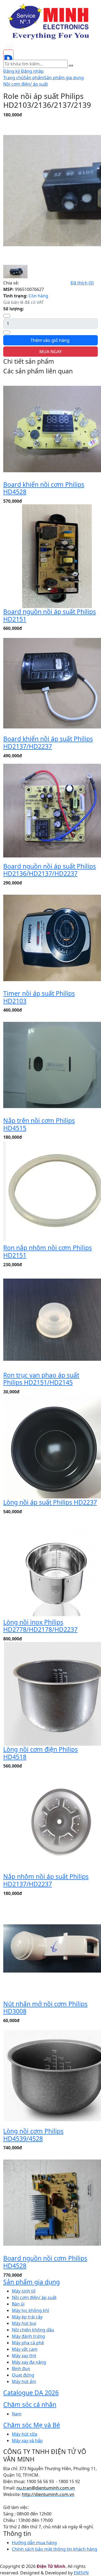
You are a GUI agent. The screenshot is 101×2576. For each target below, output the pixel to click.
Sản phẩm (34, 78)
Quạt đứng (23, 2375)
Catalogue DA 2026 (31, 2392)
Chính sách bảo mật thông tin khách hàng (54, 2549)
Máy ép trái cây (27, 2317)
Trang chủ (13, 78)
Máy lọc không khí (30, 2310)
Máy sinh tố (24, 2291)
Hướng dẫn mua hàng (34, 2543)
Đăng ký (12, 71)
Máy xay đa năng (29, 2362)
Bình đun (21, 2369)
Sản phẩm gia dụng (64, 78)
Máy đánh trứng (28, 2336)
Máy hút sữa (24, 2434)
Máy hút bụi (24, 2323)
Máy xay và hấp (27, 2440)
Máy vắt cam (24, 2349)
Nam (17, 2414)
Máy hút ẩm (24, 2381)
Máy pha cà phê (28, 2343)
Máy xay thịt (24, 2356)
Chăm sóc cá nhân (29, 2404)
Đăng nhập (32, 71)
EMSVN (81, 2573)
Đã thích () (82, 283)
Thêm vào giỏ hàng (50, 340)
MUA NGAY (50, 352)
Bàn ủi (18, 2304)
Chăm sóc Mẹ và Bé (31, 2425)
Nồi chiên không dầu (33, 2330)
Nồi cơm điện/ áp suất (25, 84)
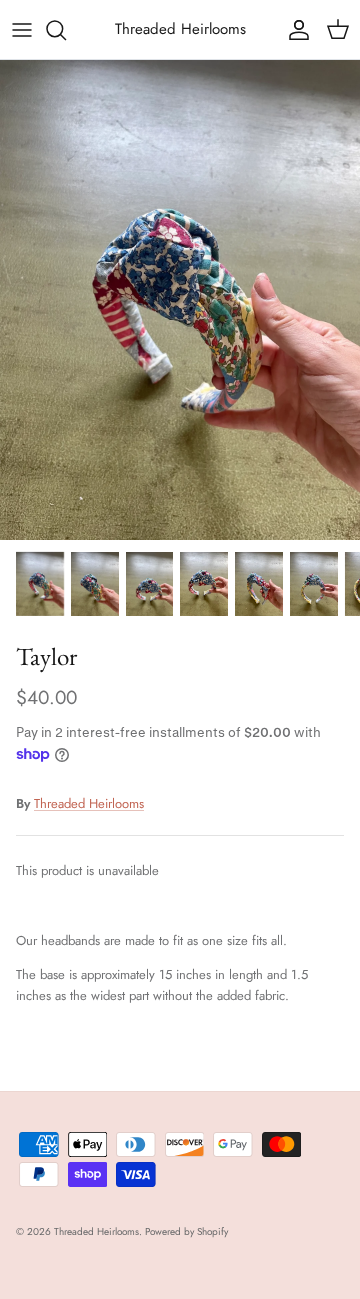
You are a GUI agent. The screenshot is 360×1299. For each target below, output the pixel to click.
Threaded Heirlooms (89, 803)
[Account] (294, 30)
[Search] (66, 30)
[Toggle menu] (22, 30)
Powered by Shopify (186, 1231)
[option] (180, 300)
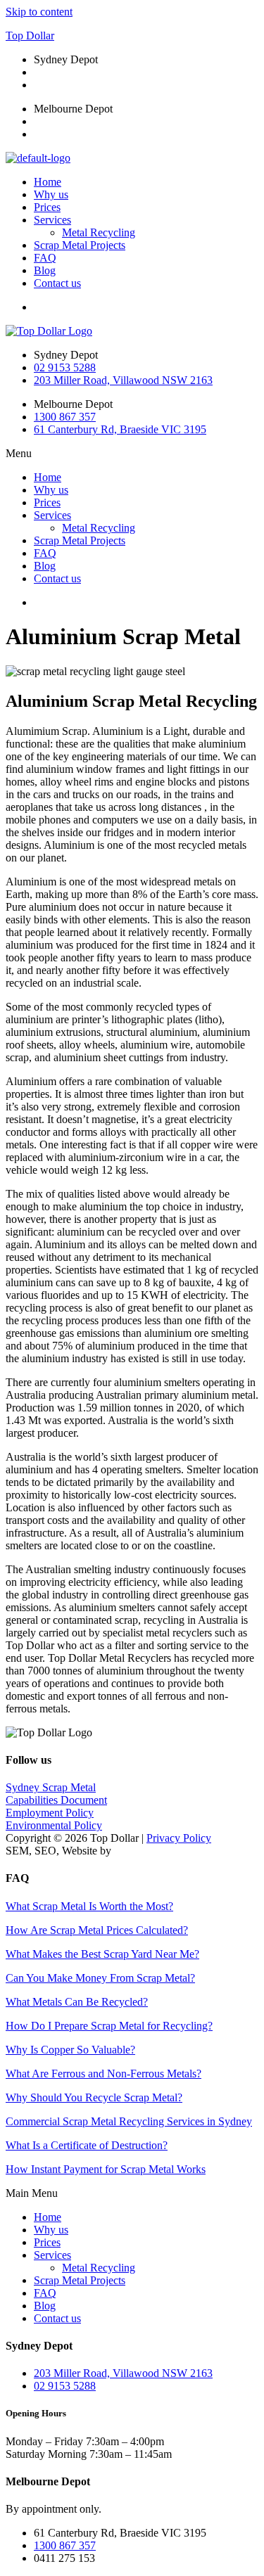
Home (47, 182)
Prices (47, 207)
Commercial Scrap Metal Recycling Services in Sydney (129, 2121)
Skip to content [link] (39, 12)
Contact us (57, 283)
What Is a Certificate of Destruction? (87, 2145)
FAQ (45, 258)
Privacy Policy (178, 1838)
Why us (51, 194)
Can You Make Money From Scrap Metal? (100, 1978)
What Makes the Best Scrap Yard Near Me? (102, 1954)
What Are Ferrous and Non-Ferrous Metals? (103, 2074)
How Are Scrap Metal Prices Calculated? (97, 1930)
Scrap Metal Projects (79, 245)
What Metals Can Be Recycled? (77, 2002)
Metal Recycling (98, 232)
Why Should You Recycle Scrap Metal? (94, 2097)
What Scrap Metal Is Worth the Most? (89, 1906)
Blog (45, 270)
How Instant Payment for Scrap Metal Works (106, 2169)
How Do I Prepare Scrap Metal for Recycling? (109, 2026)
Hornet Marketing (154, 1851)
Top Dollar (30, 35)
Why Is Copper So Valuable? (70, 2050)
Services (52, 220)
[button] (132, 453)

####

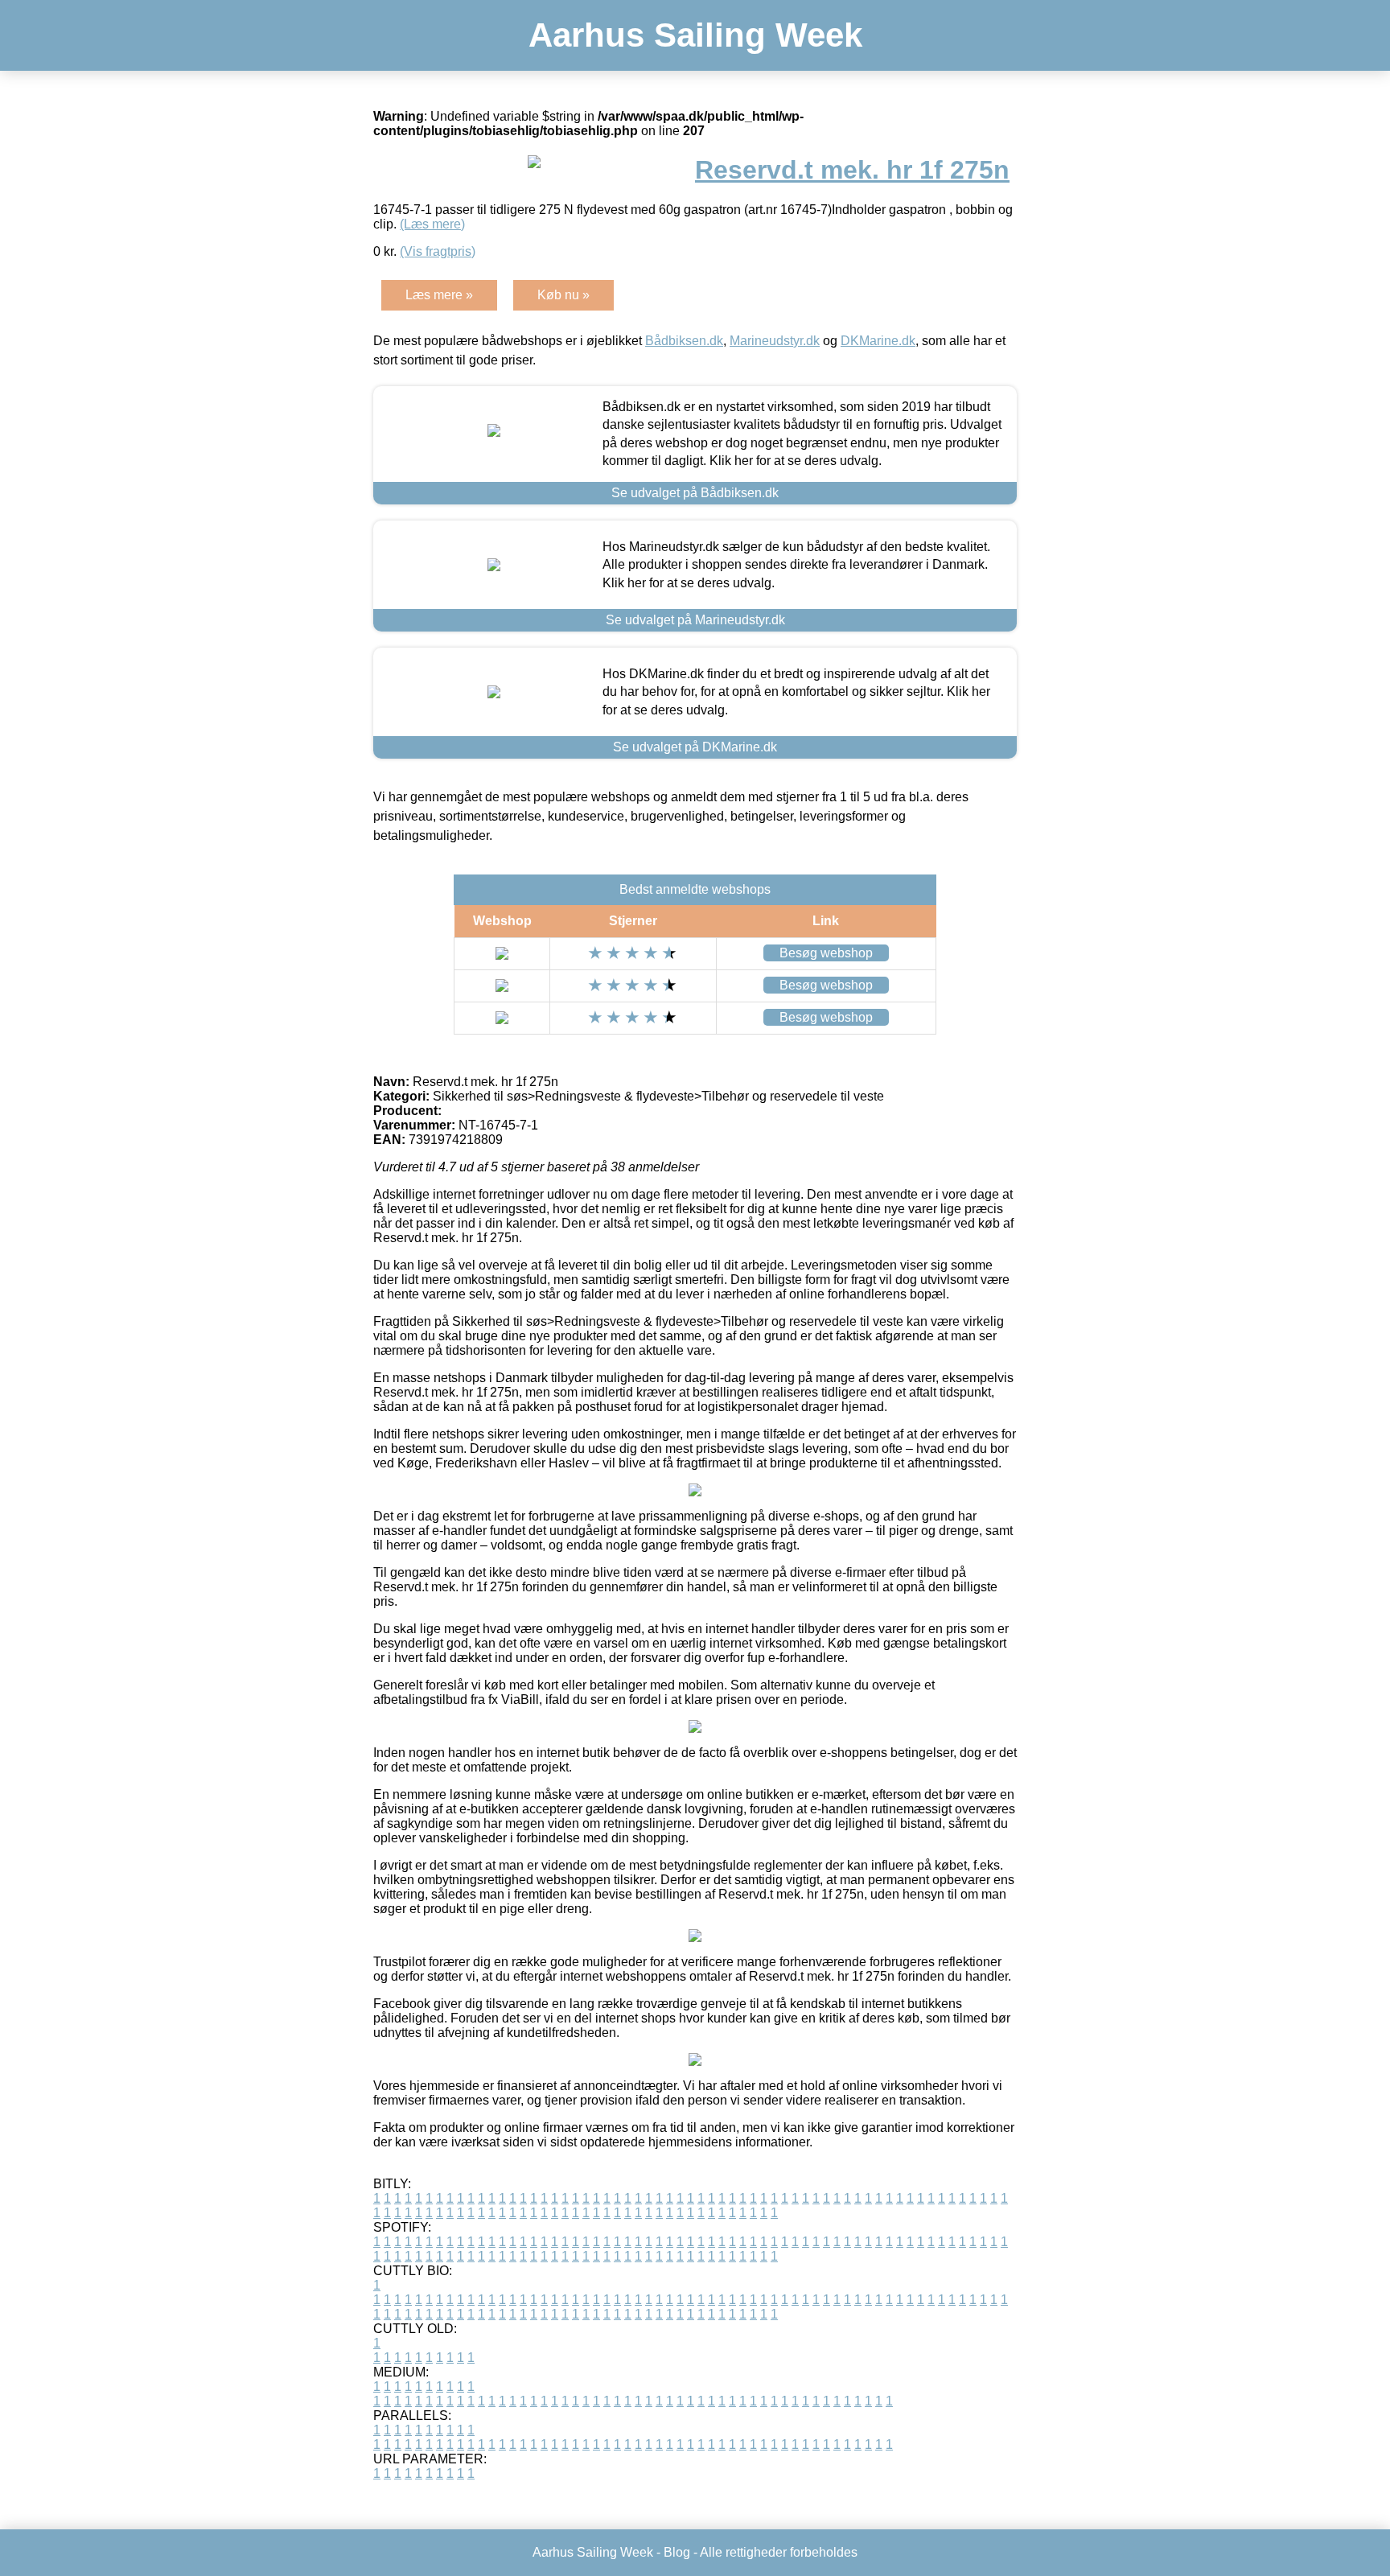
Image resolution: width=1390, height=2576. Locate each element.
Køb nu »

####

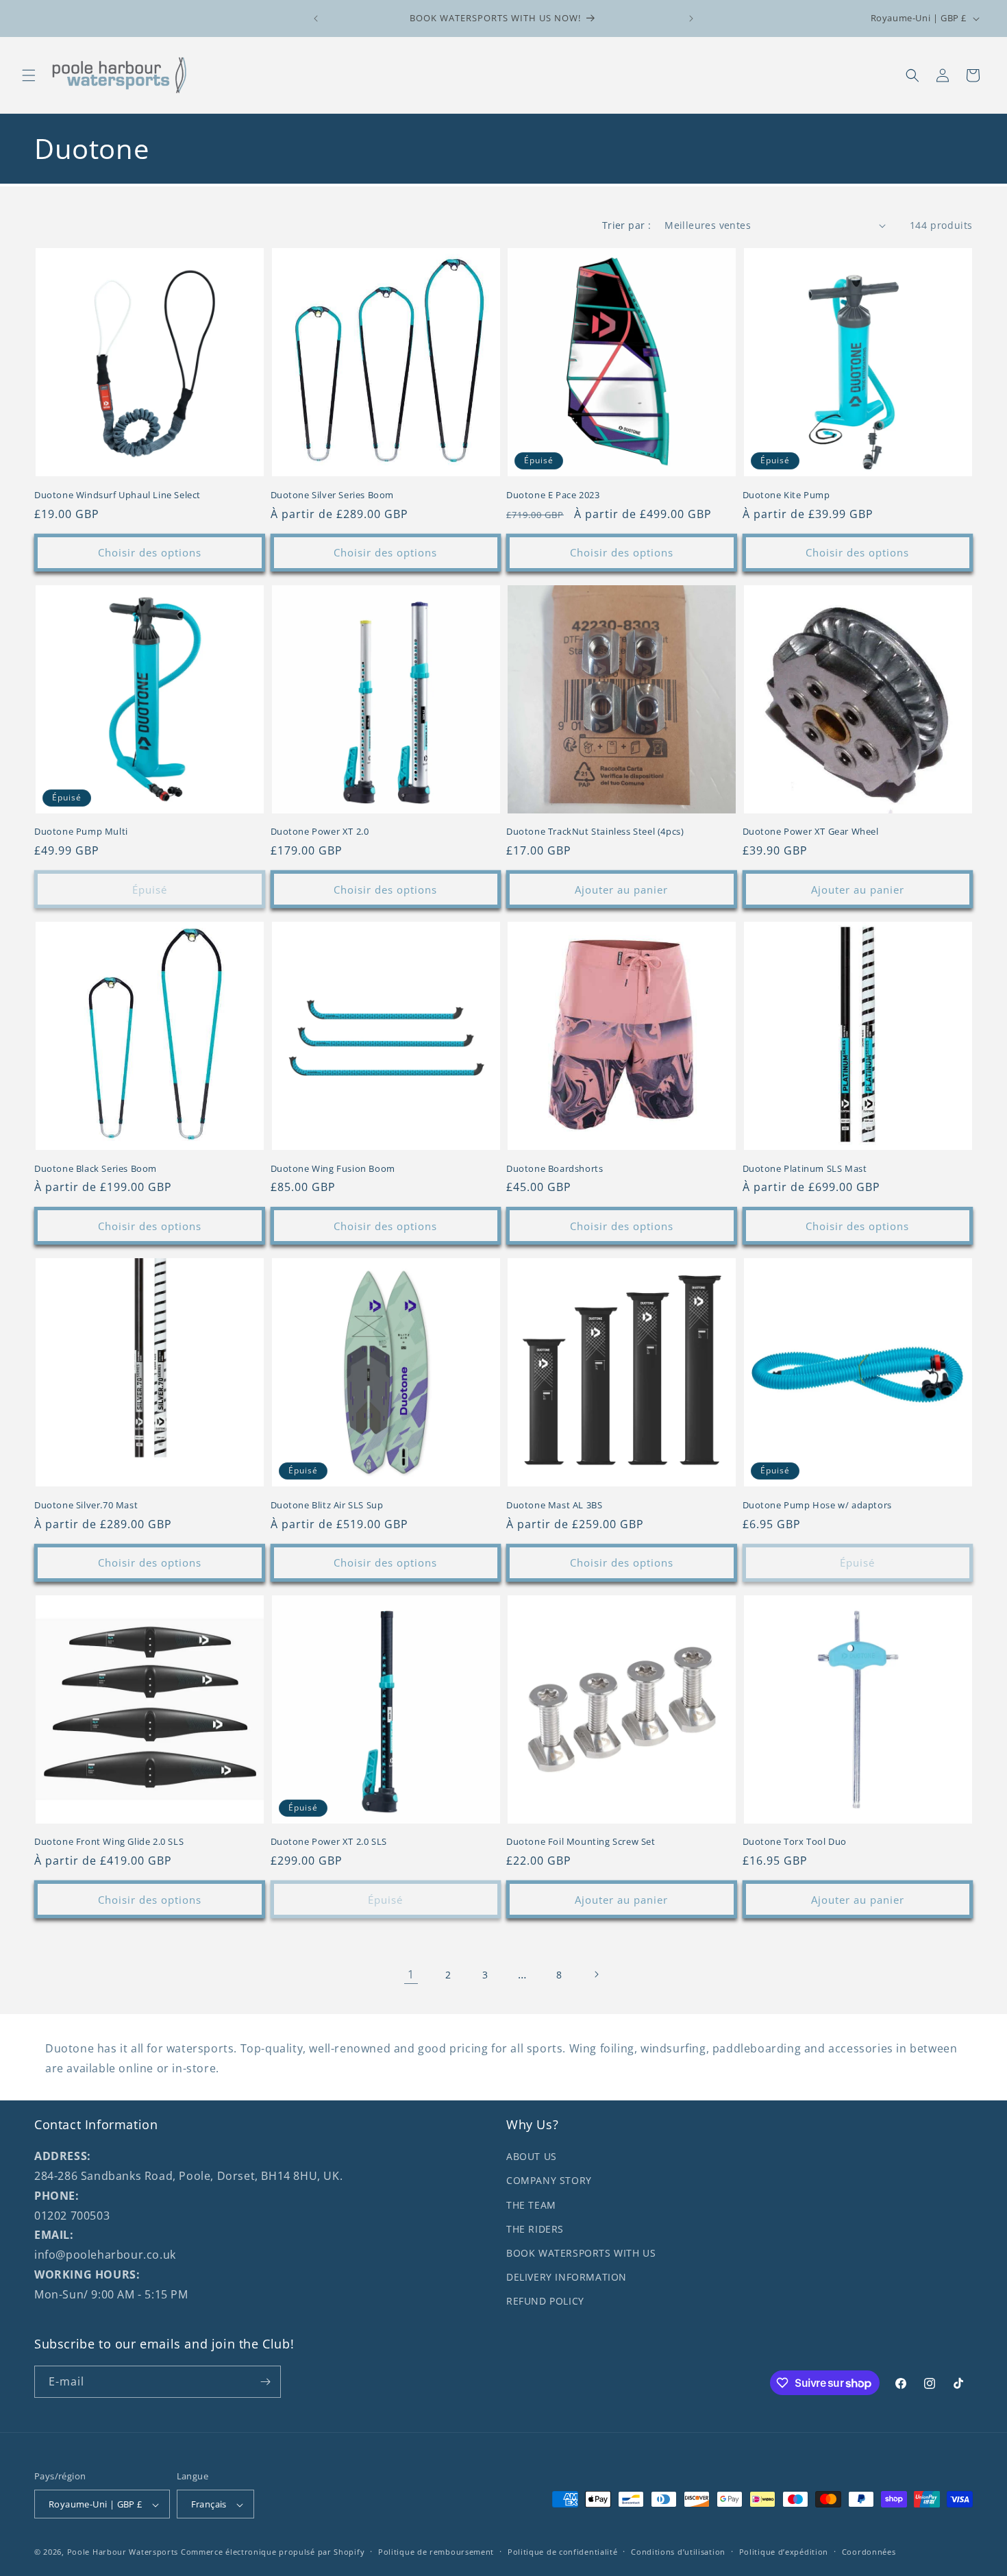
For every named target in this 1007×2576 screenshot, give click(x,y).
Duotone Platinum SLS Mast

####

- [The problem] Lines holding the word "What" should be copied from the entries above.

- [Task solution]
What Is a Certificate of Destruction? (87, 2145)
What Makes the Best Scrap Yard Near Me? (102, 1954)
What Are Ferrous and Non-Ferrous Metals? (103, 2074)
What Metals Can Be Recycled? (77, 2002)
What Scrap Metal Is Worth the Most? (89, 1906)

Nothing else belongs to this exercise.